C float comparison based on "extended precision" floats fails unexpectedly

The Debian integration tests revealed an interesting bug. It showed up on i386 platform using Debian unstable, gcc 12.2. The bottom line is that rationalize/1 failed to do its job. Much simplified this performs

int num, den;
double target;

...
  while((double)num/(double)den != target)
     <update num and den>

Trying this with target 0.1, the second iteration nicely comes with num = 1, den = 10, but the while loop just continues (until it decides the numbers got too big, causing it to use rational/1).

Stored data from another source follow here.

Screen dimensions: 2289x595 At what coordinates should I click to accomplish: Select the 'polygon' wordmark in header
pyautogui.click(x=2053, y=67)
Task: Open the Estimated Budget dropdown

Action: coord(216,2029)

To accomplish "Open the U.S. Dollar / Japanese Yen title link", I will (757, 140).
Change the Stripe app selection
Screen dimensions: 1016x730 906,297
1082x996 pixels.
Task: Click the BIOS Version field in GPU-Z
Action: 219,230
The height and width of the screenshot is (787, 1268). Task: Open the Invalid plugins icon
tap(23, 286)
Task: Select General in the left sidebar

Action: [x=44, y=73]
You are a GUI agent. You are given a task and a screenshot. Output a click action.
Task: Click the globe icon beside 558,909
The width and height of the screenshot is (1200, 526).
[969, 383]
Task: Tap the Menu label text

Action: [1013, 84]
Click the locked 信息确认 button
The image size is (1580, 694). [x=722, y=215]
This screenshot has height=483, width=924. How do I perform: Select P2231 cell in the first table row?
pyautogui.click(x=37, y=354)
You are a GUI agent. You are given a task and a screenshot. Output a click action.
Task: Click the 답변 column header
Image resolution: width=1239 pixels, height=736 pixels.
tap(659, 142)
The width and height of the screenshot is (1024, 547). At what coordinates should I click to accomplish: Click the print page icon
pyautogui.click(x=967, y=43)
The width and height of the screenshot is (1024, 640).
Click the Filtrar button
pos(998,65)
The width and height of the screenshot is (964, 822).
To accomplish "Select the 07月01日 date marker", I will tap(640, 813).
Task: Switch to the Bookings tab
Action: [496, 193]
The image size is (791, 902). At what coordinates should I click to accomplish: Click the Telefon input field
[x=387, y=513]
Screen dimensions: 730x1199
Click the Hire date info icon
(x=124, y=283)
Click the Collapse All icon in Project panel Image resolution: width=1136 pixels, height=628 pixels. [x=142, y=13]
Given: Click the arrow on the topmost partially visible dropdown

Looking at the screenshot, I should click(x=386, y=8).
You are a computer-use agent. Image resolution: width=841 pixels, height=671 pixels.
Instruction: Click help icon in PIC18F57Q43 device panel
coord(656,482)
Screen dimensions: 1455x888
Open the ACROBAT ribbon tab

So, 1/10 == 0.1 fails using gcc-12 on this platform. Why? Well, we can “fix” this using

volatile double f = (double)num/(double)den;
if ( f == target ) ...

The volatile keyword tells the compiler to put f in memory and thus forces the intermediate result into a proper 64 bit double. In the original code the (double)num/(double)den stays in a 80 bit extended float register and the target is promoted to this type before comparing, so we compare the 80 bits approximation of 0.1 to the 64 bit and fail.

In fact, using enough optimization gcc sees there is no point in the volatile declaration and it fails again. For this reason I now put the double in a union with a 64-bit int and to equality testing by comparing the integers. That forces the compiler to put the intermediate in memory.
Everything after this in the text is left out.